为了打好河西之战,皇帝急调萧寒入京。
可萧寒却称自己旧疾复发,很遗憾不能为皇帝陛下效力,并同时请辞柱国将军一职。
皇帝没批准。
萧寒消失了。
萧寒到底去了哪里,没人知道,从他消失以后,当初陪着至德皇帝一起入川时的五十名将,现在还活跃在军界的,只剩下七个人了。典刑、典梼、典枭、白恪、范镇御、岑参、曹破虏。
其他人呢?
要么是被白崇光干掉,要么是抹去军职,总之他们轻易不会出现在军队里了,可是看一看剩下的七个人,唐渊突然觉得有些怪,除了岑参、曹破虏以外,其他人好像多多少少都与皇后有所交集。其中典氏三兄弟已经造反了。
皇帝身边名将只剩下岑参和曹破虏,这能行吗?
“这都什么时候了,你还替皇帝担心?”孔携奇怪道。
“距离洛阳越近,我越有一种感觉,这一切好像都是安排好的。唉,孔携,你说有没有这样一种可能,这一切都是赵策、唐琪夫妻谋划的呢?”
“你的意思是说,人家小夫妻根本就是一条心。”
“我是说如果。”
“如果是那样的话……”
“我们可能就全完了。”唐渊悲观地说。
孔携低着头,不知道他在算计着什么,抬起头道:“刚才说梁朝名将少了一大半,可是我粗略算了算,现在留在军界的九品、八品战将,绝大部分都在我们这支部队里。白恪、陈豹、唐虎这肯定是九品战将,而你就不太好说了,平时打仗你也不经常冲在前面,看不出来你到底什么水平。暂且把你当八品看。你的手下,那可就了不得了。岳普、傅璎、纳合图图这一帮人都是准八品,就连你干儿子马奔都升到八品了。

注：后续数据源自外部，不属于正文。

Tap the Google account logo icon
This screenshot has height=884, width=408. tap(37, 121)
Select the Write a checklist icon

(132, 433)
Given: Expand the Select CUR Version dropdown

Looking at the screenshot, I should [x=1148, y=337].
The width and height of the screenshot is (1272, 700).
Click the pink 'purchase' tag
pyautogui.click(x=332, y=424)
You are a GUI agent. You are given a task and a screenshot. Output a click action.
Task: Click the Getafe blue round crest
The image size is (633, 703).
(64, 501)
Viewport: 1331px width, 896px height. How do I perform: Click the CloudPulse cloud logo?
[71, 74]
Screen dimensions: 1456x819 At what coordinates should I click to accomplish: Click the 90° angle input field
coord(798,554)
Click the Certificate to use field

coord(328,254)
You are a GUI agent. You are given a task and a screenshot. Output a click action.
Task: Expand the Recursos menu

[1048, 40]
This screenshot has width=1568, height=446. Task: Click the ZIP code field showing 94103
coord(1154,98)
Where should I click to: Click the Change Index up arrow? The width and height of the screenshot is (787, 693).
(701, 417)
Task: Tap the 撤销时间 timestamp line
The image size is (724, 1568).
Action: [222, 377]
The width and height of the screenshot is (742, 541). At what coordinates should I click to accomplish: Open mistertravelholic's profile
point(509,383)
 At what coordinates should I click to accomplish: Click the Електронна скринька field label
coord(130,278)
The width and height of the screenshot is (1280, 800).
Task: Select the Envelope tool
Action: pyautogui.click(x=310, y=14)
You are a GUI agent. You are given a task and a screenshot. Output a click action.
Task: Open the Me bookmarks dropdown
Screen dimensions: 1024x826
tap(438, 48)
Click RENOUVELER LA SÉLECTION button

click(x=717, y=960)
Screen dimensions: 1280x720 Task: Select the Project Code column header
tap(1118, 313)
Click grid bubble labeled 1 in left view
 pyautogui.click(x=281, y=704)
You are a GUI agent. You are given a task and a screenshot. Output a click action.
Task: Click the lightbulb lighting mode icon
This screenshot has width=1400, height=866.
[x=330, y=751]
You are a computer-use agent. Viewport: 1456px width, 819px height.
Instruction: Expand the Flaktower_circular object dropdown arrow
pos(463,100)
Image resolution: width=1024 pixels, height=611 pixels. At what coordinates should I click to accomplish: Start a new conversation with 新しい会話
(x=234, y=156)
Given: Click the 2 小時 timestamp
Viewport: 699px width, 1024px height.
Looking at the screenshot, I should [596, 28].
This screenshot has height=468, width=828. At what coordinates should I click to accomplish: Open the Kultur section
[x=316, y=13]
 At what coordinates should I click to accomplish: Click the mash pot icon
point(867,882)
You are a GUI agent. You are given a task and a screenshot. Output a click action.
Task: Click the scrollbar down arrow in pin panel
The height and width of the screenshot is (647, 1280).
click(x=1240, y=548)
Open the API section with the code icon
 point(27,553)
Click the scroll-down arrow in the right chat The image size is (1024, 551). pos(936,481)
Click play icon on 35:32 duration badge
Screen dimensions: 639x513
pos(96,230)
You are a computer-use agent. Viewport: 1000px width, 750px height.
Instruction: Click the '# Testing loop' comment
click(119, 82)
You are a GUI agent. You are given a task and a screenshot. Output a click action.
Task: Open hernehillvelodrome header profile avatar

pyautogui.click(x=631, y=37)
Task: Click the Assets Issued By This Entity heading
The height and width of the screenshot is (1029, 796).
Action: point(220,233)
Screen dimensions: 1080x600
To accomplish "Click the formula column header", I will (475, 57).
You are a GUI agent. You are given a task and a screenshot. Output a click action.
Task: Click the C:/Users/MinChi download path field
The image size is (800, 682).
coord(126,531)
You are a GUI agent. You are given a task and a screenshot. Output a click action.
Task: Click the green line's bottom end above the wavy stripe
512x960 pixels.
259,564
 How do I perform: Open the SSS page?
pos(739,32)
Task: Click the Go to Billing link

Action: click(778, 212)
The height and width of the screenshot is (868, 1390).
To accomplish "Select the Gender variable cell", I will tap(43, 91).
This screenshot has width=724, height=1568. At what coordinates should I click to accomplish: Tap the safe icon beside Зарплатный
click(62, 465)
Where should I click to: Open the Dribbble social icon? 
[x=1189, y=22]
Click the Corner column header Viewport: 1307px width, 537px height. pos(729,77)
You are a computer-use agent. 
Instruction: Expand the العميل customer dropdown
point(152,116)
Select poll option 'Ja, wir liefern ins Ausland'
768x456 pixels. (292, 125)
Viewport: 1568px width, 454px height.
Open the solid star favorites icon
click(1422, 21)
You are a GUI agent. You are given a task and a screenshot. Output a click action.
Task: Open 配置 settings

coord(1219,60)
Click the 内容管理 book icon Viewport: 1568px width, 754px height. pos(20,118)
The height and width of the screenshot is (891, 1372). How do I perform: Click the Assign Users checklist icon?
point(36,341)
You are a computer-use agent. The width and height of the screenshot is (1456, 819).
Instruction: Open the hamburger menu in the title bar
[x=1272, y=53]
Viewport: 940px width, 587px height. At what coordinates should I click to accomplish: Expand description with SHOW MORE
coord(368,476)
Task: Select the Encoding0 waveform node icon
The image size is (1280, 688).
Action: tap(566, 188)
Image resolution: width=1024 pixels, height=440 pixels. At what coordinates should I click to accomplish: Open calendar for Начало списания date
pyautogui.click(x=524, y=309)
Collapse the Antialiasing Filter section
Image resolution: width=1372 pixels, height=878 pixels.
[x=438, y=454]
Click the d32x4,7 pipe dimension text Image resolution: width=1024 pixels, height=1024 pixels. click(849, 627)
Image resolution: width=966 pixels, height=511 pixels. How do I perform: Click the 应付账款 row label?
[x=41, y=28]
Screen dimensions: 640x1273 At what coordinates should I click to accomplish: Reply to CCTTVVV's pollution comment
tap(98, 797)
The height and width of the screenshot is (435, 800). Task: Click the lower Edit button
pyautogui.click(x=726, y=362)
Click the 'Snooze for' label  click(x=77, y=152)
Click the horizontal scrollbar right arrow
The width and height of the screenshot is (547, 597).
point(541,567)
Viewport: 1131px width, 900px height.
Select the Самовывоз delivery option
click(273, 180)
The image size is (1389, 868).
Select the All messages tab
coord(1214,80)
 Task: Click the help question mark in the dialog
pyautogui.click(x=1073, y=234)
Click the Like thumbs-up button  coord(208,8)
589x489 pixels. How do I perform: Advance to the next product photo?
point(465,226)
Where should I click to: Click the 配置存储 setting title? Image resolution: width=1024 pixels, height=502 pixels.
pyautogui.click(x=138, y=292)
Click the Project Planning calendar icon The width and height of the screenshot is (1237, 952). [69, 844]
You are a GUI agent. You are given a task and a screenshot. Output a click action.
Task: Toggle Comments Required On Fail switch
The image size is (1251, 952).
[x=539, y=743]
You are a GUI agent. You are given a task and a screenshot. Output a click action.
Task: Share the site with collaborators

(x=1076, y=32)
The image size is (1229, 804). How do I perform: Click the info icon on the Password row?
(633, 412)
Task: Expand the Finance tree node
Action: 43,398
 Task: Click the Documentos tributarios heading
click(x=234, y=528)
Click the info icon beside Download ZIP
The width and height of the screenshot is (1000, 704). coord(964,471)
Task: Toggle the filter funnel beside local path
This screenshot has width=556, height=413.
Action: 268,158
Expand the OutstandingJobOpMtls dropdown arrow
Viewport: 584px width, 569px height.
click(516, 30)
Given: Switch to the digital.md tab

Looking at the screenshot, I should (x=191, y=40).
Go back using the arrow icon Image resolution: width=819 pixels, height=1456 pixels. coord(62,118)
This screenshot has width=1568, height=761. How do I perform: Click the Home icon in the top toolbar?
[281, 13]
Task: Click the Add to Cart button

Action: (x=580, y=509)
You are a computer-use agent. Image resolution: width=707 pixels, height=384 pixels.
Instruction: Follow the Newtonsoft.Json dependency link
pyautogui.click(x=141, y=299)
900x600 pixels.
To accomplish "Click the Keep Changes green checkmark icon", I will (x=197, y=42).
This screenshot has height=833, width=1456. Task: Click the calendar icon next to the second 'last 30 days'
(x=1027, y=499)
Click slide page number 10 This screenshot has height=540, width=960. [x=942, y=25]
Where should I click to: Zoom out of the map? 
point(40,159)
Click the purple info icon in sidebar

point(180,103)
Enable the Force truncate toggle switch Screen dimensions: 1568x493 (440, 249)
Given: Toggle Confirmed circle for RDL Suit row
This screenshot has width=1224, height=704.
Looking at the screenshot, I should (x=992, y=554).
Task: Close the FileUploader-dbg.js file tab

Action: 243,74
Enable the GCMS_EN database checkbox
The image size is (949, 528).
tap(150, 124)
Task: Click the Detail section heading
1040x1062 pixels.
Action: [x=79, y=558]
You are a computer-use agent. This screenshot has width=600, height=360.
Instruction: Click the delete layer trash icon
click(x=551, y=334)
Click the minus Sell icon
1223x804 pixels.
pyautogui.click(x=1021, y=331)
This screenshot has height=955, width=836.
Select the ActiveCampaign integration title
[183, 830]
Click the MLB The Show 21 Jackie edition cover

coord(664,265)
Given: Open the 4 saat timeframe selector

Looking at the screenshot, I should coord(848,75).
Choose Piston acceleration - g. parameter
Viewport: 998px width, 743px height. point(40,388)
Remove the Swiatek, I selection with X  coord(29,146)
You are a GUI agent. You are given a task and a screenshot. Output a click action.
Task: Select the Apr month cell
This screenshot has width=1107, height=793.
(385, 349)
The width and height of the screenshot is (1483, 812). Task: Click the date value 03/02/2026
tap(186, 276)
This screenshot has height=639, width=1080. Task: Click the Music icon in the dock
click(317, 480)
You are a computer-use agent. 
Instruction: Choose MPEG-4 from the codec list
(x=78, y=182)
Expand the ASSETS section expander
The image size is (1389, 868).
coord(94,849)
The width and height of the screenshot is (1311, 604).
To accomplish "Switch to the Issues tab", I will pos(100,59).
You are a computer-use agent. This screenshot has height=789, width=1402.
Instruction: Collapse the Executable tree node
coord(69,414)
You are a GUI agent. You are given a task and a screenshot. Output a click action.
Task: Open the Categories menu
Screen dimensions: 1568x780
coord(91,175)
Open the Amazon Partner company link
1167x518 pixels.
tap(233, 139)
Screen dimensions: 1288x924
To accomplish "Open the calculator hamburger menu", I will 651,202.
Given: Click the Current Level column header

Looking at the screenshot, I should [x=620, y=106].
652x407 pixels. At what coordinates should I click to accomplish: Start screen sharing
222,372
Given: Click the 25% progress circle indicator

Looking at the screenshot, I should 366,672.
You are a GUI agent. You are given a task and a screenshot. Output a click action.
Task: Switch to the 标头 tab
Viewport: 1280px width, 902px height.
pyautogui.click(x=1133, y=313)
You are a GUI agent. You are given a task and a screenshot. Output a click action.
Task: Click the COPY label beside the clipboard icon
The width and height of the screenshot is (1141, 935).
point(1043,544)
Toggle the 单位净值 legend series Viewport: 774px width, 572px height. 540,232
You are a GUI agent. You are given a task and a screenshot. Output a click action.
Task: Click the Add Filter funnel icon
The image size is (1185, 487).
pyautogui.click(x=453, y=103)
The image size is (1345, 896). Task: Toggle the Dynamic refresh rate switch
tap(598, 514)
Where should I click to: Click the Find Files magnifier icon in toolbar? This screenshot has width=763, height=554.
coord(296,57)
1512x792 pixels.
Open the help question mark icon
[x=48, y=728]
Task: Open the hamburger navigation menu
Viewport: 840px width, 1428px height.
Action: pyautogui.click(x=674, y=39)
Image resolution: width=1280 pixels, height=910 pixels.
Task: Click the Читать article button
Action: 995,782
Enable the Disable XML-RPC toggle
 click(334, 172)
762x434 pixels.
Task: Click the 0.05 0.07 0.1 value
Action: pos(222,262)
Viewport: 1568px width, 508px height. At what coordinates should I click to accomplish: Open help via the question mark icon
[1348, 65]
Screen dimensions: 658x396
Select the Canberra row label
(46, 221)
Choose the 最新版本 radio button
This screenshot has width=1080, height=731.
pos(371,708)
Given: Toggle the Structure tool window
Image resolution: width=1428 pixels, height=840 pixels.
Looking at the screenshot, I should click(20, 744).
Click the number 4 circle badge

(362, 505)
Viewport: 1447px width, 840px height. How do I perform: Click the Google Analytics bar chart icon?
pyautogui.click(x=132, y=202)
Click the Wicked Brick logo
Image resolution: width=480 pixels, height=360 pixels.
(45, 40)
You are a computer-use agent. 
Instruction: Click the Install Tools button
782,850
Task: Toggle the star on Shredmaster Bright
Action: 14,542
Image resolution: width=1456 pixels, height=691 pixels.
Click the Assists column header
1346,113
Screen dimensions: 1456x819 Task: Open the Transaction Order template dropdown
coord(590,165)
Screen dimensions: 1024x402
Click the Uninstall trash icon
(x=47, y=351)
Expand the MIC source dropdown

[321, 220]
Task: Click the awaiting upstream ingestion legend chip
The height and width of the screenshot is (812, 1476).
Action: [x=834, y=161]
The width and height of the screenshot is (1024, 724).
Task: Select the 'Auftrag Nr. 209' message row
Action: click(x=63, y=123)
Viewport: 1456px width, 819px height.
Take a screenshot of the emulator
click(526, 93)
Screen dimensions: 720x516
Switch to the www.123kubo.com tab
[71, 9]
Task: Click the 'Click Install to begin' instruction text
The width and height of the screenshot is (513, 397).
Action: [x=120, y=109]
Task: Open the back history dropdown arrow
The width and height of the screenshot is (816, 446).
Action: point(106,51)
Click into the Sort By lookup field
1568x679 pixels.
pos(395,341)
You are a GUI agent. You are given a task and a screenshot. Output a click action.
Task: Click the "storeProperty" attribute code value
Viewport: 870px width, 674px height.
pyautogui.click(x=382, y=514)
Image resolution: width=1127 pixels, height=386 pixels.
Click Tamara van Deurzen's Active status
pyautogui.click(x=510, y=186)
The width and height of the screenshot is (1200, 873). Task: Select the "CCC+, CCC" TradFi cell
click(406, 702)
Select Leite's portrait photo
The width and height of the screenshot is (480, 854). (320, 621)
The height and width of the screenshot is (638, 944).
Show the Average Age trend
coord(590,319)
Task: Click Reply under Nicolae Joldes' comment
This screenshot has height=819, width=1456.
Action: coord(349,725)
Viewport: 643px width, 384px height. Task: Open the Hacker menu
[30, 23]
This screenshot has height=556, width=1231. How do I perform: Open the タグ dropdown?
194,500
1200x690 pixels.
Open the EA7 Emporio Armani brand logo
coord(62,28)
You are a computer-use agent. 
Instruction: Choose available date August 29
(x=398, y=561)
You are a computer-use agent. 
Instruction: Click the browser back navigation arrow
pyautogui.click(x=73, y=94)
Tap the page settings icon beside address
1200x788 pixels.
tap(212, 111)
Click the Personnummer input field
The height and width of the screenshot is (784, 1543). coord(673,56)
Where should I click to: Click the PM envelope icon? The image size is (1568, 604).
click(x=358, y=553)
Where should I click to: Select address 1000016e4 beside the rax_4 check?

留着你这样一支部队,还对你还不太友好,这不是明摆着要让你造反吗?”
唐渊敲了敲桌子:“可是我被唐琪牵着呢,我不会造反,我也不愿意造反,打仗总要有个原因,我最开始就说过,不愿意参与到内战当中,可遗憾的是,我后来成为打内战的主力,甚至一度成为决定战争胜负的关键手。而我心里挂念的不是皇帝,竟然是皇后。白恪、王天鹏也是。我们都觉得有靠山,只要靠山不倒我们就不会倒。可如果靠山跟皇帝本来就是明争暗合,那又如何?皇帝是利用白崇光清洗掉唐氏门阀、萧寒、张之魁、万霖、黄英、韩当、樊稠、黄万利那帮人,表面上是皇后庇护我们,所以才没动我们。”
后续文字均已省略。